Water deficit is one of the greatest limiting factor for photosynthesis and biomass accumulation38,39,40. The negative impact of the water deficit on woody plants has been extensively studied in trees (such as Alnus glutinosa, Betula pendula, Cercis canadensis, Fraxinus excelsior Pinus sylvestris, Picea abies, Populus tremula, Quercus robur, Robinia pseudoacacia)41,42,43. However, Kozlowski and Pallardy44 observations of woody plants adaptation to drought stress showed that trees have developed mechanisms to deal with dehydration conditions that are different from herbaceous plants. The amount of unstructured carbohydrates may also reflect tree drought, which may lead to a decrease in the concentration of unstructured carbohydrates, but as Gaul et al. In45, this usually only occurs in the later stages of drought.

Water intake increases with increased root fine growth, deep root formation, and solvent accumulation to reduce the water potential in the root tissue. Only then does the drought level become too severe, and the plants react by activating the mechanisms that protect tissues from cell damage, mainly by the action of protective solutes and proteins46,47. Trees that have been touched after a short drought have no major changes, even some tree species are able to recover quickly after a drought48,49. During treatment years was one drought episode form May till July (one day hard rainfall in July, and no rain other days), then another drought episode from the end of August till harvest time appeared. Apple trees were affected by short-term drought in 2018 but form the PRI and PSRI values it can be stated that the trees quickly recovered and functioned even better than in normal years.

Denser canopy formed by mechanical pruning decreases another limiting factor – light penetration into canopy.
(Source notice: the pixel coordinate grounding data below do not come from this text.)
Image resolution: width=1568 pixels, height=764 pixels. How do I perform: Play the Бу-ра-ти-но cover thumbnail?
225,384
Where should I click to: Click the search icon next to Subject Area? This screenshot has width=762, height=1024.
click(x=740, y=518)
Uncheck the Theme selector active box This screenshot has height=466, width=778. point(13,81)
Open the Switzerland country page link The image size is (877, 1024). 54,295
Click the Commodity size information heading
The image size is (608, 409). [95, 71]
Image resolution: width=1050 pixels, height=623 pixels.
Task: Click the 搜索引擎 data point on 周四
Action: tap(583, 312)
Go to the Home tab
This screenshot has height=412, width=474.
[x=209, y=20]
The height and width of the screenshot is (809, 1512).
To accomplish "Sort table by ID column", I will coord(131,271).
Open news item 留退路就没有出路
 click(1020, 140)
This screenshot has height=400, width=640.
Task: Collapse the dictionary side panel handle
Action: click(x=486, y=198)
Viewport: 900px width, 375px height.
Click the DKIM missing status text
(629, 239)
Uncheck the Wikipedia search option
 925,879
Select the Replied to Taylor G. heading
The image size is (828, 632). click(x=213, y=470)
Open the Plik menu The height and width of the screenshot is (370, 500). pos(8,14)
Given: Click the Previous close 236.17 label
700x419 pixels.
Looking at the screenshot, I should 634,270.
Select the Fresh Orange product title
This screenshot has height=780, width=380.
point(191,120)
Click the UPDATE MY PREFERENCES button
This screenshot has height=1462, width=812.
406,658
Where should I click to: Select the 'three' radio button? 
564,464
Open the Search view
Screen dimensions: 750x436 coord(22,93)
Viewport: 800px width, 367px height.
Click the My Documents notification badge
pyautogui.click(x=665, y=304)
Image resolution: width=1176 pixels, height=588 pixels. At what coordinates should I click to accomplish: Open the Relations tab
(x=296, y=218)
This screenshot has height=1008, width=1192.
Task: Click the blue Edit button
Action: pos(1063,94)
PN is up to 50% lower in shade leaves compared to sun leaves50. Negative shade impact for trees photosynthesis also was described in several research like for Acer rubrum and Betula papyrifera51, Fagus syltica52, Ginkgo biloba53, Malus domestica54. However, shading can have positive impact for photosynthesis when it goes with drought but in our research there was no significant impact of shading55.

In agreement to Rze56 that calcium-prohexadione had no significant impact for fruit weight for apple cultivar ‘Rubin’ (Fig. 4). During the arid years calcium-prohexadione even increased ‘Rubin’ fruit weight. In our research the yields of the apple trees after prohexadione-Ca exposure were significantly bigger compared to untreated trees, meanwhile, other authors demonstrates similar results between treated and untreated trees57,58.

Conclusion

Strong positive correlation between PRI and NBI 0,89–0,94, and strong negative correlations between PRI, NBI and PSRI −0.88 – (−0.91) were found. Trunk incision disturbed nutrients and water movement from roots to canopy that resulted the significant decrease of photochemical reflectance index, photosynthetic rate, fruit mass and accelerated leaf aging. The lower light penetration in denser canopy formed using mechanical pruning also resulted in significant decrease of photosynthetic indices (PRI, PSRI, Pn). Mechanical pruning increased apple yield upto 45% but decreased fruit size by 4% in two years average. In general, the recommendation for industrial orchards is hand pruning every second year, mechanical pruning combined with reduced manual pruning lowered orchard maintenance but retained apple yield and photosynthetic activity.